# John Collinges



## VirginiaHuguenot (Aug 20, 2006)

The Rev. Dr. John Collinges, English Puritan (1623 - 1691), was educated at Emmanuel College, Cambridge, where he was awarded a the degree of Doctor of Divinity in 1658. He participated in the Savoy Conference. During the 1670s he was described by his enemies in Norwich as the 'Conventickling doctor,' and he was arrested repeatedly before meeting the requirements to preach under the 1689 Act of Toleration.

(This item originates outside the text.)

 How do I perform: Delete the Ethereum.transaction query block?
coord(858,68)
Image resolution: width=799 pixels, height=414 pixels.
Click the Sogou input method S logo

He wrote voluminously. He wrote a noted work on providence: _Several Discourses Concerning the Actual Providence of God_ (1678). He published a sermon on Psalm 133: _The Happiness of Brethren dwelling together in Peace and Unity_ (1639). Also, among other works, _A Modest Plea for the Lord's Day as the Christian Sabbath_ (1669); _A Plea for the Nonconformists, justifying them from the charge of Schism_ (1674); and _English Presbytery; or, an account of the main opinions of those ministers and people in England who go under the name of Presbyterians_ (1680). He made a significant contribution to Matthew Poole's Annotations Upon the Holy Bible: he wrote the annotations upon Isaiah 61-66; Jeremiah; Lamentations; the Gospels; 1 and 2 Corinthians; Galatians; 1 and 2 Timothy; Titus; Philemon; and Revelation.

[Edited on 8-20-2006 by VirginiaHuguenot]


----------